(Records shown Opens)

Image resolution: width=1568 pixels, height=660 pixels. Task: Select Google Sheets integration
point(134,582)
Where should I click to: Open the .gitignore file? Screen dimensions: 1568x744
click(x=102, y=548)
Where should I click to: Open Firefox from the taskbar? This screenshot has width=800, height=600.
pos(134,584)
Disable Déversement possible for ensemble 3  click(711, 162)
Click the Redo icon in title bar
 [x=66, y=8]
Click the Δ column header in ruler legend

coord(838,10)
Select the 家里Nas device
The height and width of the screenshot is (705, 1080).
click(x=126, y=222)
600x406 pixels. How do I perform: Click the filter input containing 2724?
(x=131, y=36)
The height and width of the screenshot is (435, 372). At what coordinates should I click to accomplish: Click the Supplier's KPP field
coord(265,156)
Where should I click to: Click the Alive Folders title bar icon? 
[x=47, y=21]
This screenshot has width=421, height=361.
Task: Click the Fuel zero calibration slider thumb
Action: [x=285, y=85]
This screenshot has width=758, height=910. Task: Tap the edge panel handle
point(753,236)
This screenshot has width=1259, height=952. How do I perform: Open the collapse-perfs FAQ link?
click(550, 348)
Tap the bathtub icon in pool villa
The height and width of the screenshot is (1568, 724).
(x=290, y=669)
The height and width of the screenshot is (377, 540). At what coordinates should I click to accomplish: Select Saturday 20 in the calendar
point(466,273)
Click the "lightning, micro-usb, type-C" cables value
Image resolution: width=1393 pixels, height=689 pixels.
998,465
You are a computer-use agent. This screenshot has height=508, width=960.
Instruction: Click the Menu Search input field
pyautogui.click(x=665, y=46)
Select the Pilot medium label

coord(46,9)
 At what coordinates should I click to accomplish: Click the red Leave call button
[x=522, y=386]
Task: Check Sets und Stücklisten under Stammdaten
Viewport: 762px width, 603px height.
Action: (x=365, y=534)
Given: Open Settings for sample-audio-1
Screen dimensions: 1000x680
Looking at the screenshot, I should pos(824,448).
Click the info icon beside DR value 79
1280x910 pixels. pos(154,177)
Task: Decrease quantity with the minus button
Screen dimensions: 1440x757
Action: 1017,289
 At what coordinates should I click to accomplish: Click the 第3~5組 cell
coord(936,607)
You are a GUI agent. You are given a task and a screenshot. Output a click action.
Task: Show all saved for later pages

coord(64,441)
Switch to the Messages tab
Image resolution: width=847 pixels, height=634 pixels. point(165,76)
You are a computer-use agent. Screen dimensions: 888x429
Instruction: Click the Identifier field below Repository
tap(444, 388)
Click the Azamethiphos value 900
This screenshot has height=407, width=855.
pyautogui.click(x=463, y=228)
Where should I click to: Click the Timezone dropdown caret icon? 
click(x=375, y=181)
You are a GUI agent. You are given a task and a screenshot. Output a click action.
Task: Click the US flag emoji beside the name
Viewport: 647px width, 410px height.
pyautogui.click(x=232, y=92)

(Records shown Closes)

▶ [Description of the task]: Retype the records in their entirety, matching each one exactly.

▶ [Response to this task]:
Image resolution: width=1568 pixels, height=660 pixels. Task: Select Google Sheets integration
point(134,582)
Where should I click to: Open the .gitignore file? Screen dimensions: 1568x744
click(x=102, y=548)
Where should I click to: Open Firefox from the taskbar? This screenshot has width=800, height=600.
pos(134,584)
Disable Déversement possible for ensemble 3  click(711, 162)
Click the Redo icon in title bar
 [x=66, y=8]
Click the Δ column header in ruler legend

coord(838,10)
Select the 家里Nas device
The height and width of the screenshot is (705, 1080).
click(x=126, y=222)
600x406 pixels. How do I perform: Click the filter input containing 2724?
(x=131, y=36)
The height and width of the screenshot is (435, 372). At what coordinates should I click to accomplish: Click the Supplier's KPP field
coord(265,156)
Where should I click to: Click the Alive Folders title bar icon? 
[x=47, y=21]
This screenshot has width=421, height=361.
Task: Click the Fuel zero calibration slider thumb
Action: [x=285, y=85]
This screenshot has width=758, height=910. Task: Tap the edge panel handle
point(753,236)
This screenshot has width=1259, height=952. How do I perform: Open the collapse-perfs FAQ link?
click(550, 348)
Tap the bathtub icon in pool villa
The height and width of the screenshot is (1568, 724).
(x=290, y=669)
The height and width of the screenshot is (377, 540). At what coordinates should I click to accomplish: Select Saturday 20 in the calendar
point(466,273)
Click the "lightning, micro-usb, type-C" cables value
Image resolution: width=1393 pixels, height=689 pixels.
998,465
You are a computer-use agent. This screenshot has height=508, width=960.
Instruction: Click the Menu Search input field
pyautogui.click(x=665, y=46)
Select the Pilot medium label

coord(46,9)
 At what coordinates should I click to accomplish: Click the red Leave call button
[x=522, y=386]
Task: Check Sets und Stücklisten under Stammdaten
Viewport: 762px width, 603px height.
Action: (x=365, y=534)
Given: Open Settings for sample-audio-1
Screen dimensions: 1000x680
Looking at the screenshot, I should pos(824,448).
Click the info icon beside DR value 79
1280x910 pixels. pos(154,177)
Task: Decrease quantity with the minus button
Screen dimensions: 1440x757
Action: 1017,289
 At what coordinates should I click to accomplish: Click the 第3~5組 cell
coord(936,607)
You are a GUI agent. You are given a task and a screenshot. Output a click action.
Task: Show all saved for later pages

coord(64,441)
Switch to the Messages tab
Image resolution: width=847 pixels, height=634 pixels. point(165,76)
You are a computer-use agent. Screen dimensions: 888x429
Instruction: Click the Identifier field below Repository
tap(444, 388)
Click the Azamethiphos value 900
This screenshot has height=407, width=855.
pyautogui.click(x=463, y=228)
Where should I click to: Click the Timezone dropdown caret icon? 
click(x=375, y=181)
You are a GUI agent. You are given a task and a screenshot. Output a click action.
Task: Click the US flag emoji beside the name
Viewport: 647px width, 410px height.
pyautogui.click(x=232, y=92)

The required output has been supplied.